2 近视发生过程中RPE细胞内microRNA的变化

2.1microRNA-328 microRNA-328作为细胞内源性微小RNA，其成熟产物主要由约23个核苷酸组成，主要通过与蛋白质编码基因的mRNA相互配对从而抑制mRNA的翻译进程，最终实现其自身的翻译调控作用[37-38]。Chen等[39]在细胞实验中证实，ATRA可以通过提升RPE细胞内microRNA-328的增加从而抑制细胞内PAX6(paired-box gene 6, PAX6)的表达。PAX6基因作为中枢神经系统以及眼球发育过程中的重要基因，在视网膜分化诱导过程中起着重要作用[40]。Edita等通过对112例近视患者(34例中度近视、8例重度近视以及70例健康成年人)进行全血采样检测，结果显示随着microRNA-328表达量的增加，RPE细胞的光密度明显降低[41]。以上结果均显示，microRNA-328可能在近视发生发展过程中起到了主要的调控作用。

2.2microRNA-29a microRNA-29家族主要由microRNA-29a、microRNA-29b、microRNA-29c三个亚家族组成，其中microRNA-29a作为ECM所产生的调节剂，可通过经典的RNA沉默机制对细胞内的信号传导产生影响，从而发挥其作用效果[42]。在调节眼球生长的过程中，巩膜ECM的重塑可导致眼轴长度及屈光状态发生变化。Chen等[43]通过在RPE细胞内分别沉默/过表达microRNA-29a后发现，沉默microRNA-29a后MMP-2蛋白的表达明显上调，细胞增殖能力也明显好转。Martins等[44]提出脉络膜新生血管形成过程中，其机制可能是RPE细胞中信号传导通路的活动增强，从而抑制了microRNA-29a的表达，此过程会导致MMP-2蛋白水平的上调从而有利于新生血管形成。这进一步为本研究探讨microRNA-29a对RPE细胞分泌MMP-2的调控作用提供理论依据。Emily等发现在中国高度近视人群存在microRNA-29a中rs157907A/G的基因多态性现象[45]。

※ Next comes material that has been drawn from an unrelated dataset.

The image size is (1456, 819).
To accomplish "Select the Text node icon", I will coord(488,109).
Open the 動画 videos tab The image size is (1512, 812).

因此，microRNA-29a可能通过调控细胞内MMP-2蛋白的表达从而调控RPE细胞的功能变化，最终导致近视的发生发展。RPE细胞分泌MMP-2的变化从而引起ECM含量的改变，可能是视网膜正常功能出现病理变化的核心环节。RPE细胞内MMP蛋白表达失衡是近视发生发展的主要病理变化。曾爱萍等[46]通过用TGF-β刺激人RPE细胞后，MMP-2表达明显提升，引起MMP-2/1比例失衡，最终引起RPE细胞功能障碍。Yuan等[47]通过上调RPE细胞内MMP-2的表达后发现，RPE细胞的上调可以促进RPE ECM的重塑，进一步削弱RPE细胞之间的链接。上述研究显示，MMP-2含量是近视发生过程中的重要分子机制，而microRNA-29a可以通过调控细胞内MMP-2的表达进一步调控近视的发生发展。

3 小结

通过对既往研究的归纳总结，本研究发现RPE细胞内复杂的信号通路转导与近视的发生发展都具有密不可分的联系。mTOR主要通过调控RPE的代谢水平从而调控近视的发生发展；RPE细胞合成、分泌DA增加后主要通过调节巩膜软骨细胞增殖调控近视病程；乙酰胆碱可以促进RPE分泌TGF-β从而引起巩膜重塑，最终调控近视病程发展；而GABA和ATRA可以通过RPE促进巩膜成纤维细胞的功能活性最终调控近视病程进展。同时，RPE内microRNA的差异表达变化与近视的发生发展也密切相关。microRNA-328可以通过抑制RPE细胞内PAX6的表达从而抑制视网膜的诱导分化，最终促进近视的病程发展；而microRNA-29a可以通过调控RPE细胞内MMP-2的表达实现对于RPE ECM分泌的调控，最终实现对于近视的调控。本项综述通过总结既往RPE在近视中的分子机制研究，为后期基于RPE细胞有效防控近视提供充足的参考依据。